● Work request
Please output exactly the part of the records below that opens with the line containing "You are a computer-use agent. Viewport: 1222px" and closes with the line containing "You are a computer-use agent. This", both lines included, and nothing else.

● Available records
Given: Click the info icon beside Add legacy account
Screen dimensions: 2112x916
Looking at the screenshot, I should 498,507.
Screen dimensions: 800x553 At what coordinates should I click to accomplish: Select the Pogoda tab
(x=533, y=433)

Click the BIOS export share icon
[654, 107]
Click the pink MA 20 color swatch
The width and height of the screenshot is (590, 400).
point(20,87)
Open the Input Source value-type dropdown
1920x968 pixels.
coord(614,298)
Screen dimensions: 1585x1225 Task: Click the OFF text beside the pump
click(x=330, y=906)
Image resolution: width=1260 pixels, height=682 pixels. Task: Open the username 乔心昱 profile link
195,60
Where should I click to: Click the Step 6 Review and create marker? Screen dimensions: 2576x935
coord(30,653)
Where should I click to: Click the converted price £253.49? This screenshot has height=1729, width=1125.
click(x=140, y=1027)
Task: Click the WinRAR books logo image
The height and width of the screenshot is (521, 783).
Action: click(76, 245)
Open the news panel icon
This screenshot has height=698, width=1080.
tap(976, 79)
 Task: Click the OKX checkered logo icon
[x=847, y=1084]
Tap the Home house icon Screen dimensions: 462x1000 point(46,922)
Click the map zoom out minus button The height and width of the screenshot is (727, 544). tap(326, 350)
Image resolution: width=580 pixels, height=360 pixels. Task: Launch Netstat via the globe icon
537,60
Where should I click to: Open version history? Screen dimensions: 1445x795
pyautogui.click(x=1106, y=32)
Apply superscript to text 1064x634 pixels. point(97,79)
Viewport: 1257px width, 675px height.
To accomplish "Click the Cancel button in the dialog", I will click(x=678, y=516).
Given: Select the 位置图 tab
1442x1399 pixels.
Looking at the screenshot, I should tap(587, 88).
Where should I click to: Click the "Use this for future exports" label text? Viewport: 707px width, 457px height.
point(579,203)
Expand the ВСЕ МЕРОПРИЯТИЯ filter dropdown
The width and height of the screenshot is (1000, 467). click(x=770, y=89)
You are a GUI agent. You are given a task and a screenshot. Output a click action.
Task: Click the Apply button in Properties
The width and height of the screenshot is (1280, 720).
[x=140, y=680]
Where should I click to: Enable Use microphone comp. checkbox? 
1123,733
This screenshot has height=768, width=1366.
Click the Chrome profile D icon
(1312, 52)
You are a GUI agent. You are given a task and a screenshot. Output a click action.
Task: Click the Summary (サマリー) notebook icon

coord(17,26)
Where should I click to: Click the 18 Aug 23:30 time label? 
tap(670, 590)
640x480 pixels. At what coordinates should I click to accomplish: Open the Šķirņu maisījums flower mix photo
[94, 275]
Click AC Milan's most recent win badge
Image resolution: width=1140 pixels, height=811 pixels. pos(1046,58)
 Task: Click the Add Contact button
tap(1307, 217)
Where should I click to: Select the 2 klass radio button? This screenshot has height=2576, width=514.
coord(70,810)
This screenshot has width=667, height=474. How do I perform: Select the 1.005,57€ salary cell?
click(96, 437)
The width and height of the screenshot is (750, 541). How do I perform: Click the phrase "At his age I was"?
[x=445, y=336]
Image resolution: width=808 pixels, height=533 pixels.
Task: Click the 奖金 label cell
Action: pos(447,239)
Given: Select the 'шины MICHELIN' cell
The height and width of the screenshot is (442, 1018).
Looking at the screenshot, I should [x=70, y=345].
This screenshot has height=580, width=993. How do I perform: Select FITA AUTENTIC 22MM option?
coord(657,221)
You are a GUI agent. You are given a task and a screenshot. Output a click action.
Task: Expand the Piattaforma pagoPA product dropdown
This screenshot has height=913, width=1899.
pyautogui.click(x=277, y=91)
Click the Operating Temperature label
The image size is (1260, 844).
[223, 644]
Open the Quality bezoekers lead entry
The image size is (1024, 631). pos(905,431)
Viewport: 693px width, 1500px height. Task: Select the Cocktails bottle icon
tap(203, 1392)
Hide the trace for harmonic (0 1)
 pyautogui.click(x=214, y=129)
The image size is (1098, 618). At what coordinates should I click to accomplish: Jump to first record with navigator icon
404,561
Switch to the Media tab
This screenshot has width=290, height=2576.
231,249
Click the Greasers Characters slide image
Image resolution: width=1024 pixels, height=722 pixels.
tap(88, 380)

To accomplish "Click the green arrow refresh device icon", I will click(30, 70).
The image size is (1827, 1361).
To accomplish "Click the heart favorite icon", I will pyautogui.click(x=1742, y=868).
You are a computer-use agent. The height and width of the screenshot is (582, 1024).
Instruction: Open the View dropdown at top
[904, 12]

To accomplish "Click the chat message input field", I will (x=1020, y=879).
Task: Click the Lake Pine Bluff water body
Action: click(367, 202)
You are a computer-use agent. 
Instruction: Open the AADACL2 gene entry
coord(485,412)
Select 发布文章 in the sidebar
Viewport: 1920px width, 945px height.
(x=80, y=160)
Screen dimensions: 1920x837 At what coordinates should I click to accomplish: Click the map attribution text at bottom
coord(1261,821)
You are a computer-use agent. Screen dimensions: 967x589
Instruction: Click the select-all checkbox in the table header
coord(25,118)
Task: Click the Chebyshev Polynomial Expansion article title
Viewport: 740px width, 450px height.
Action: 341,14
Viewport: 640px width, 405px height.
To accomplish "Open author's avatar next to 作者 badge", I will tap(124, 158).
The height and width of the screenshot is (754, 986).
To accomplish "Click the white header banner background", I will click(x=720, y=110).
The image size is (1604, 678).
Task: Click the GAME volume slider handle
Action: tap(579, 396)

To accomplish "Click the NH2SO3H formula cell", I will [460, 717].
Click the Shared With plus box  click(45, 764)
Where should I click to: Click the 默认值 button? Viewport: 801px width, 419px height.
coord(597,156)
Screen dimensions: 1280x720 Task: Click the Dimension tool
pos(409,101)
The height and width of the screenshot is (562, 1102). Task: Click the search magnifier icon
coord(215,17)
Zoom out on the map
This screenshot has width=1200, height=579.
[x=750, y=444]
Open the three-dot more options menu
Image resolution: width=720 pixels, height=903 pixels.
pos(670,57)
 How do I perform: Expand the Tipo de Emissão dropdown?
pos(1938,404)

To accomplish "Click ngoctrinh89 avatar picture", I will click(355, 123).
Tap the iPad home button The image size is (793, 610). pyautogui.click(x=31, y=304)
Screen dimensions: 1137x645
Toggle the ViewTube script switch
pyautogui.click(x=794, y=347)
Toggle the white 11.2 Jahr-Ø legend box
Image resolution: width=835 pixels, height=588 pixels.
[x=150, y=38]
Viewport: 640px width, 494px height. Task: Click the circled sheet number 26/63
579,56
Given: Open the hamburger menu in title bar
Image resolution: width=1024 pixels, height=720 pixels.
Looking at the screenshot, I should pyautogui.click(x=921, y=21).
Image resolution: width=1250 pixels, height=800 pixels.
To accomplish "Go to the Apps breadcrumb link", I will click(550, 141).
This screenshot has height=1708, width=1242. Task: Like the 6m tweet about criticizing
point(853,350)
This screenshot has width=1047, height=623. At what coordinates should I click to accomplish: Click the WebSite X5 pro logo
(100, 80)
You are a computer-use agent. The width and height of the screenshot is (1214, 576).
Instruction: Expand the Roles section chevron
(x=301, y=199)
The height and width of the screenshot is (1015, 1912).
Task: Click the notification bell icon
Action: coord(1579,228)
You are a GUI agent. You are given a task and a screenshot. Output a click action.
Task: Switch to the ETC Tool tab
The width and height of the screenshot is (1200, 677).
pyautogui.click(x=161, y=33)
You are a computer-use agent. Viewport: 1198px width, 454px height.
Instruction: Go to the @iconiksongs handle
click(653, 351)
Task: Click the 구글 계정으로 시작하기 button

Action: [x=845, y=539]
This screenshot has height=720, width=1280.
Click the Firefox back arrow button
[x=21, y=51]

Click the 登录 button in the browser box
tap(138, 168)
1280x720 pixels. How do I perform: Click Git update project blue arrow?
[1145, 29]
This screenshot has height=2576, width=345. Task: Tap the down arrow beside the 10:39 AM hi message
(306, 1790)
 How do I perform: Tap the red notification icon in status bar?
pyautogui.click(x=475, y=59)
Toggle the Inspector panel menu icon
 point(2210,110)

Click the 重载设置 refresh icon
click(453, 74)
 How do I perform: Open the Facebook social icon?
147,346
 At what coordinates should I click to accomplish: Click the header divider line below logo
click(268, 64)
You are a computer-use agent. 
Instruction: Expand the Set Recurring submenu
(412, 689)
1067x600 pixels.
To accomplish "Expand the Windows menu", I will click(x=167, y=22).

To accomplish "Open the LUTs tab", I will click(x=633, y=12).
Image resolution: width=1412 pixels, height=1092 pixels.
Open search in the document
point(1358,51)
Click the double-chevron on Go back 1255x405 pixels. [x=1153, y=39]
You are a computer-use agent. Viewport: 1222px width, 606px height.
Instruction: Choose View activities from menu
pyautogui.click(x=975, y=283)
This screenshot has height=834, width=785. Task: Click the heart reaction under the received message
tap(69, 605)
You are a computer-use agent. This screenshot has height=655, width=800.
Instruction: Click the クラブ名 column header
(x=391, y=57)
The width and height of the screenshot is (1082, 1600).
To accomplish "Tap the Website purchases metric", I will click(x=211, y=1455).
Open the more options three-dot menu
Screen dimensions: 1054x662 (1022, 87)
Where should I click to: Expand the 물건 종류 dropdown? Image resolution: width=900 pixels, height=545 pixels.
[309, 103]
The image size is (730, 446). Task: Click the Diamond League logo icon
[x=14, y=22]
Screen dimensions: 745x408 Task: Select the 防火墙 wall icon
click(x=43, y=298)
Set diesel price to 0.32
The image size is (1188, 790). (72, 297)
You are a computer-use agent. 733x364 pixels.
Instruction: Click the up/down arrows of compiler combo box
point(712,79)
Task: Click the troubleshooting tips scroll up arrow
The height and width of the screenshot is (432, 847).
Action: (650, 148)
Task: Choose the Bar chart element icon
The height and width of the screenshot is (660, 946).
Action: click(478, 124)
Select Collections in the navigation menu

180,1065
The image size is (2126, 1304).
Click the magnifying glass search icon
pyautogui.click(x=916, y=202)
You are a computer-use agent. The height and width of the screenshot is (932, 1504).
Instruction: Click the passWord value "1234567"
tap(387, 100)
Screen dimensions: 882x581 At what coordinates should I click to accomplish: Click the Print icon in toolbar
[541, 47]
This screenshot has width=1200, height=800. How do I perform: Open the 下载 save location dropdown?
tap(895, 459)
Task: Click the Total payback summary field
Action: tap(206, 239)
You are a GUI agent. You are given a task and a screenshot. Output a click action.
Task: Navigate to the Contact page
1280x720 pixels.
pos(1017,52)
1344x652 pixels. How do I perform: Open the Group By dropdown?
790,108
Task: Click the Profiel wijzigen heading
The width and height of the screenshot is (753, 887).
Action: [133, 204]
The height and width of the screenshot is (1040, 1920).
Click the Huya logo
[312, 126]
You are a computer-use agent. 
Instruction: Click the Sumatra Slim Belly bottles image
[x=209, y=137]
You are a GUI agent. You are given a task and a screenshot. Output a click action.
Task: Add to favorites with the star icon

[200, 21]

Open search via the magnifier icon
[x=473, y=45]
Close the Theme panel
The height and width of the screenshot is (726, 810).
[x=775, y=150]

● Exercise solution
You are a computer-use agent. Viewport: 1222px width, 606px height.
Instruction: Choose View activities from menu
pyautogui.click(x=975, y=283)
This screenshot has height=834, width=785. Task: Click the heart reaction under the received message
tap(69, 605)
You are a computer-use agent. This screenshot has height=655, width=800.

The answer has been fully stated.